Departemen Kehakiman AS menyatakan, Liang telah menyampaikan informasi tentang penduduk Boston, kelompok pembangkang China, dan organisasi pro-Taiwan, kepada para pejabat pemerintah China. Liang mengorganisir demonstrasi terhadap para pembangkang pro-demokrasi dan menyerahkan foto mereka kepada Kementerian Keamanan Publik.
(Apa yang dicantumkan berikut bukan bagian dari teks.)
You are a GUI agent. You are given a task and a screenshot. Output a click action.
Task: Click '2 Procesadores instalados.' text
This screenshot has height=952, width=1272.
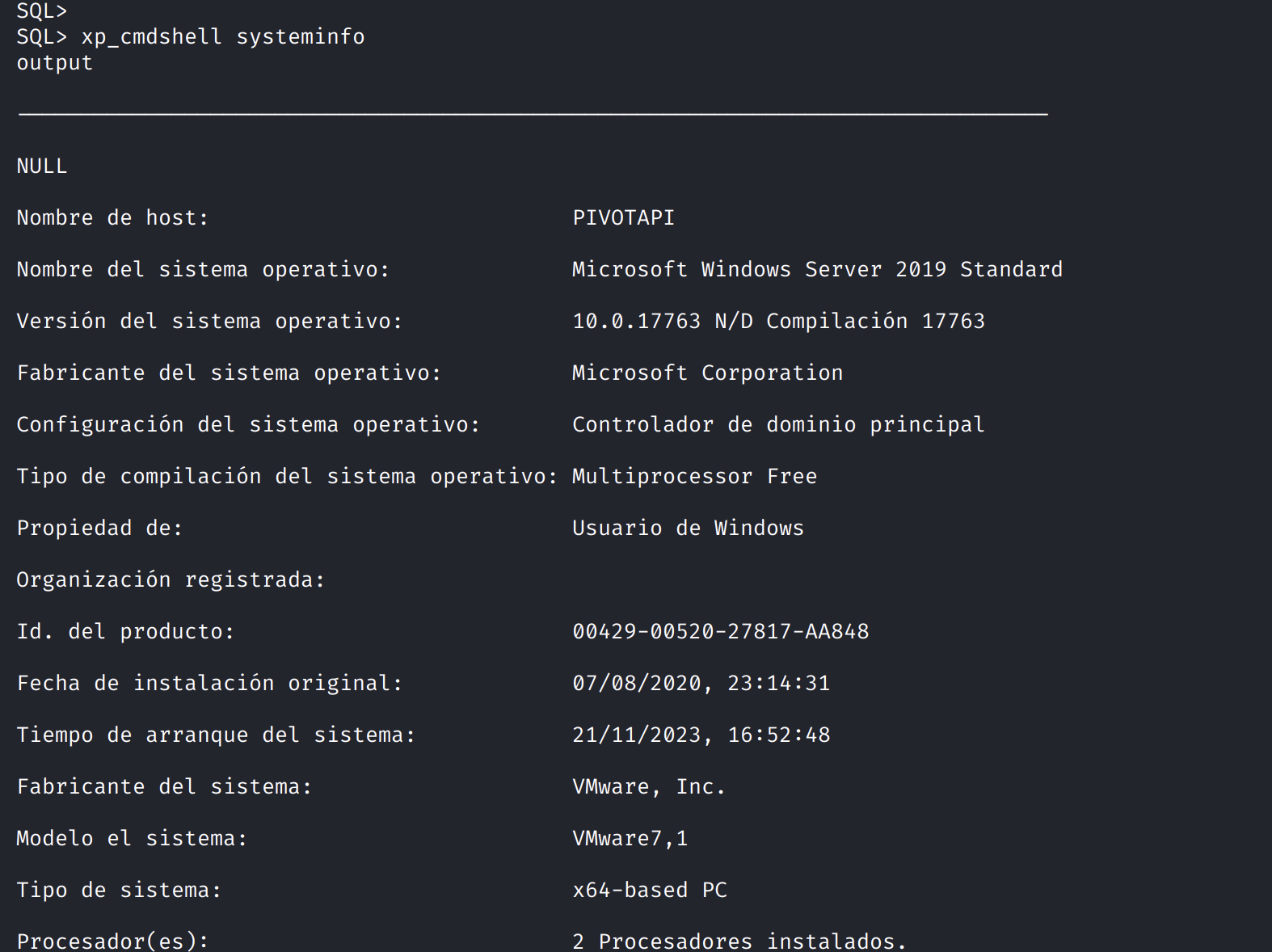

Insiden tersebut menunjukkan aktivitas spionase yang dilakukan China telah menunjukkan peningkatan. Berikut adalah 2 strategi yang dilakukan China dalam memperkuat jaringan spionasenya di luar negeri.
1. Memanfaatkan Diaspora
Selama ini, China memang selalu menggaungkan tentang kebangkitan kembali China sebagai bangsa, bukan hanya sebagai negara. Itu menunjukkan kesan bahwa Beijing berusaha menggalang dukungan diaspora China di seluruh dunia untuk mendukung kebangkitan China.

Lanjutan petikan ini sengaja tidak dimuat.